[Extracted text]
::::::
Investors who track Venezuela say the deals makes sense for the companies despite the losses. The bond purchases represented a chance to get dollar denominated assets, even ones that had to be sold at a heavily discounted price.
Food and oil
At the black market rate, Novartis would have been left with only a tiny sliver of what it was owed.
Sanofi in 2015 recorded a currency loss of 240 million euros (US$264 million) associated with its Venezuela operations. A spokesman said this was the result of “a variety of payment means including dollar-denominated bonds.”
In early 2015, several big drug companies were still holding out to convert their bolivars into dollars at the most favourable exchange rate permitted by law, US regulatory filings show. In a typical disclosure, Pfizer, for example, said last May that it continued to believe that the nature of its business, shipping medicine to Venezuela, would qualify for the most preferential rates.
Last month, Pfizer said it expects an US$800 million “negative impact” related to Venezuela in 2016, but did not immediately respond to questions about whether it was involved in any Venezuela bond transactions.
Buying bonds to obtain hard currency assets has so far mostly been a path used by foreign multinationals. A proposal by Venezuela’s principal industry association for a similar mechanism for local companies to settle debts with foreign providers has so far gained no traction.
Two sources in the Venezuelan food industry, which has struggled to maintain operations due to a lack of imported raw materials, told Reuters that they would not accept an arrangement in which their providers were required to assume such heavy discounts. They insisted that the government should fully pay off those debts.
::::::
[Recorded data]
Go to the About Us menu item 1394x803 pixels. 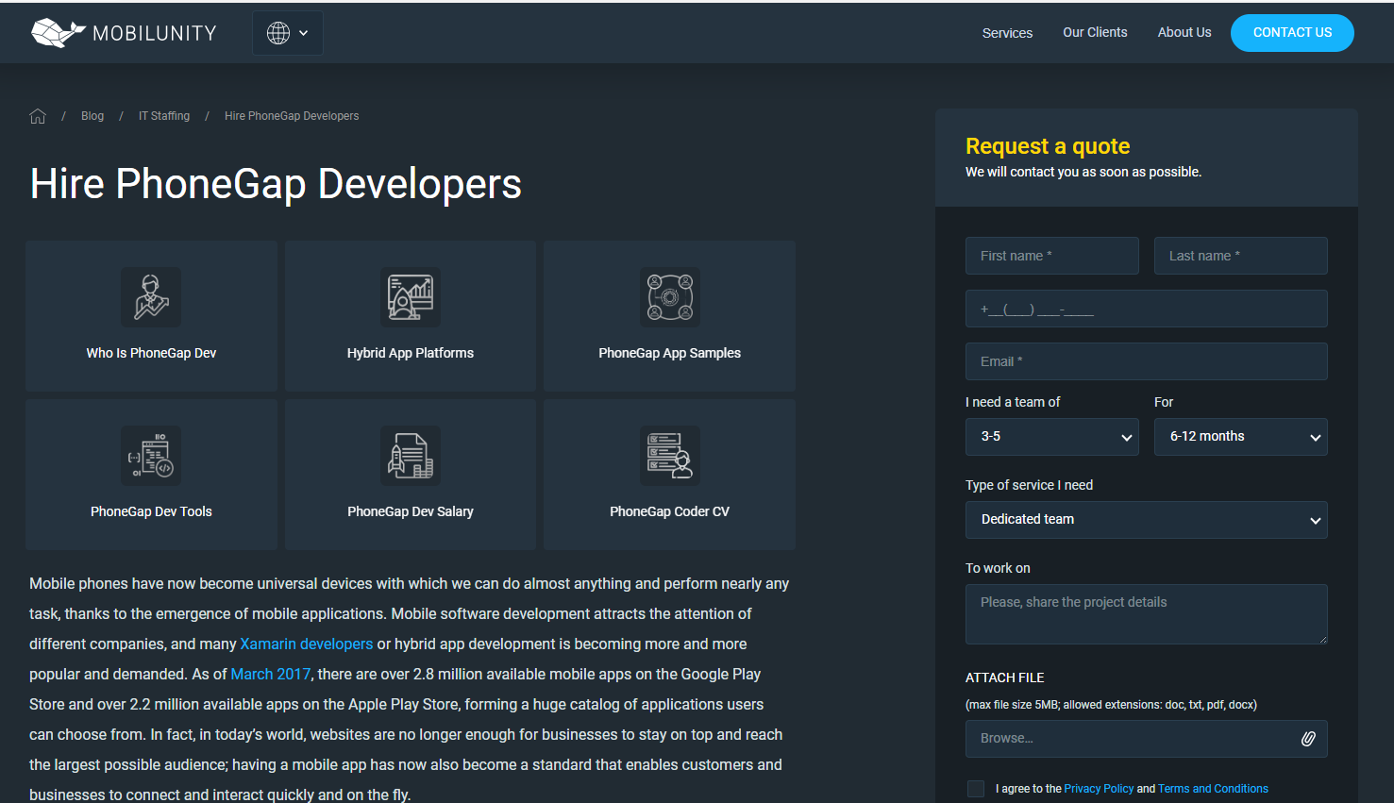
::::::
[Your tasks]
[a] Answer these questions about the excerpt on drug companies and Venezuela, each from the text:
(i) What currency loss did Sanofi record in 2015 in connection with its Venezuela operations?
(ii) What "negative impact" related to Venezuela did Pfizer say it expects in 2016?
(iii) According to the two sources in the Venezuelan food industry, what should the government do about the debts?
[b] Carry on the excerpt about drug companies and Venezuela, starting after its final sentence.

[Answers provided]
[a]
(i) 240 million euros (US$264 million)
(ii) US$800 million
(iii) Fully pay off those debts

[b]
Venezuela in March 2013 used a similar scheme to settle debts with oil services companies, including Weatherford International, which said it received bonds from PDVSA that year in exchange for unpaid bills. It said it sold them for around half their face value.
Maduro has vowed to maintain social programmes created by his mentor and predecessor, late socialist leader Hugo Chávez, including expanded access to low-cost medicine.
But with fewer dollars available for health sector imports, Venezuelans struggle to obtain products ranging from simple ointments to life-saving cancer drugs. Long pharmacy lines and social media pleas for help obtaining pharmaceuticals are routine.
Better than nothing
At a least a dozen major US companies, including Procter & Gamble, Pepsico, Colgate Palmolive, Kimberly-Clark and Mondelez International, have deconsolidated their operations in Venezuela, resulting in several billion dollars in write downs over the past year. The accounting manoeuvre largely insulates their consolidated financial results from Venezuela’s economic turmoil.
Drugmaker GlaxoSmithKline in 2015 reported a US$130 million Venezuela foreign exchange loss after switching to a 200 bolivar per dollar exchange rate, 97 percent weaker than the official rate it had previously used.
Merck in 2015 reported an US$876 million foreign exchange loss related to Venezuela. The firm declined to comment when asked if this was related to bond operations.
Venezuelan bonds are the riskiest of any issued by an emerging market nation, according to the JPMorgan Global Diversified Emerging Markets Bond Index. They pay on average some 31 percentage points more than similar US Treasury bills, nearly triple that of war-torn Iraq.
Investors worry PDVSA will be unable to meet heavy debt service of around US$7.5 billion between March and December unless there is a major rebound in crude oil prices.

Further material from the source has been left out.